China’s pace of construction and demolition will largely determine its aluminum scrap flows.
Aluminum recycling patterns are clear and the percentages are high in Europe and North America, but such patterns in China will develop uniquely, says Chris Bayliss of the London-based International Aluminium Institute (IAI).
Speaking to attendees of a session at the 2012 CMRA (China Nonferrous Metals Industry Association Recycling Metal Branch) Recycling Metal International Forum in Beijing in November, Bayliss said China’s use of aluminum in the past 10 years is showing different patterns from what has occurred in Europe or North America.
Globally, Bayliss said some 1 billion metric tons of aluminum have been produced since 1900, with 800 million of that amount having been made since 1980. Furthermore, of that 1 billion metric tons, he estimates that some 730 million metric tons is “still in use” as a building product, an automotive component or as scrap or secondary aluminum waiting to be re-used.

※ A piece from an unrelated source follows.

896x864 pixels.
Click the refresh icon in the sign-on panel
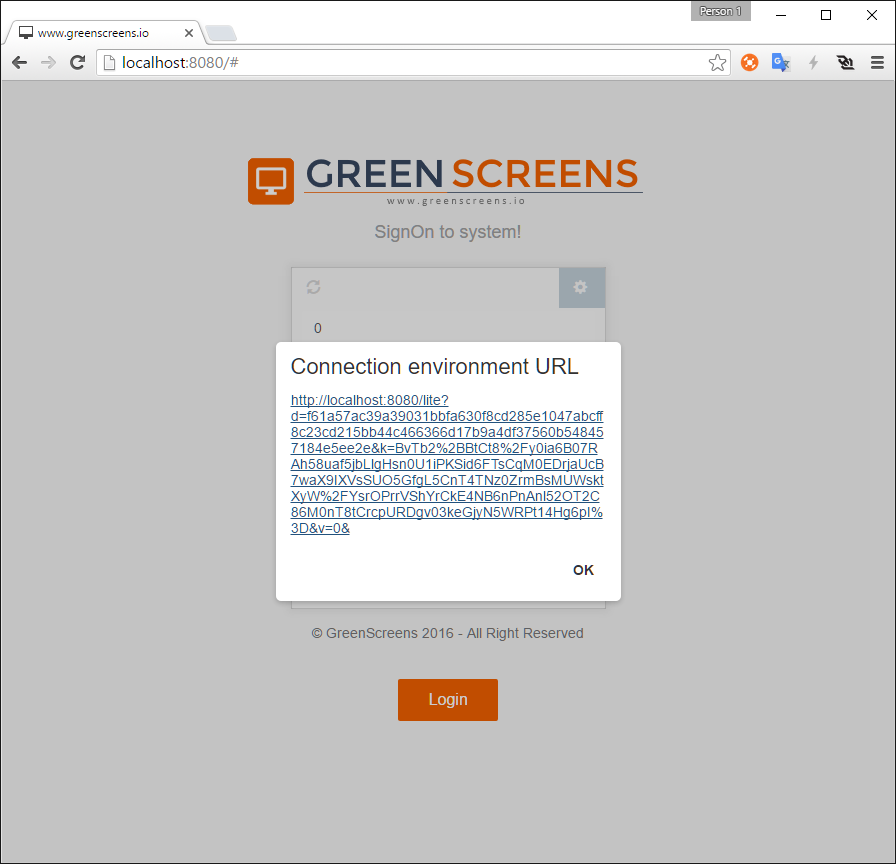[313, 288]
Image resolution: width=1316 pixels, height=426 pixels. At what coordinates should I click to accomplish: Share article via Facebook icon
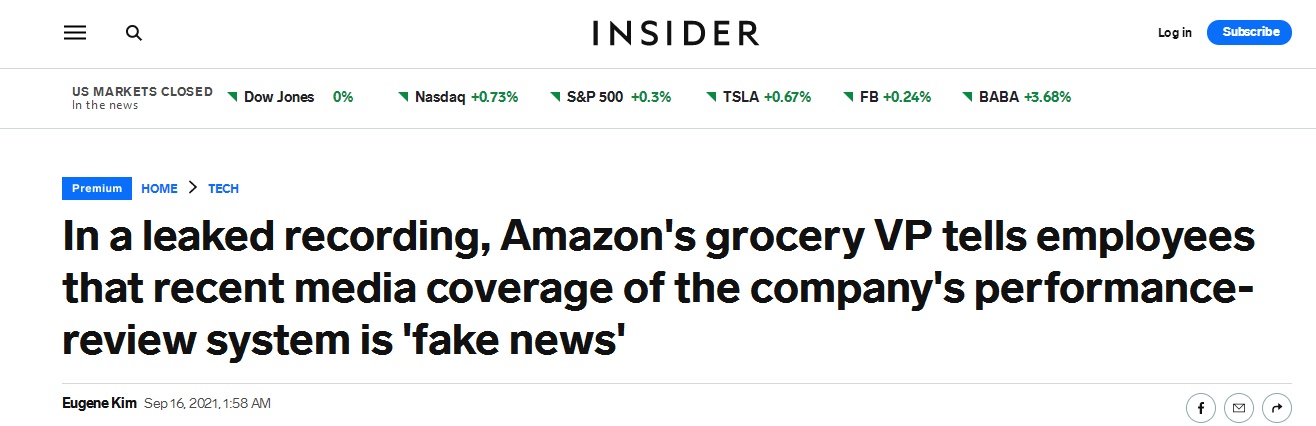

While China is now the world’s largest aluminum producer, its ability to make secondary aluminum from domestic scrap will be inhibited by a critical market share difference it has with North America or Europe.
While 25 percent of the aluminum produced each year in North America and Europe may go into building products and construction projects, some 50 percent of the aluminum produced in China goes into this sector. “The scrap flow [in the West] today doesn’t necessarily affect the recycling potential of the future in China,” said Bayliss.
Although this aluminum in China is likely to be recycled at the end of its life, it is likely to be out of the recycling loop for some time, as buildings most often stay in use much longer than vehicles or, especially, packaging.
In 2011, said Bayliss, the world produced more than 40 million metric tons of primary aluminum and 22 million metric tons of secondary aluminum.
The IAI’s projections call for some 30 million metric tons of scrap to be available in 2020. “It’s not an unlimited supply of scrap,” said Bayliss, especially “when you have companies like Novelis talking about securing [more] supply for themselves.”
The 2012 CMRA Recycling Metal International Forum was at the China World Hotel in Beijing Nov. 7-9.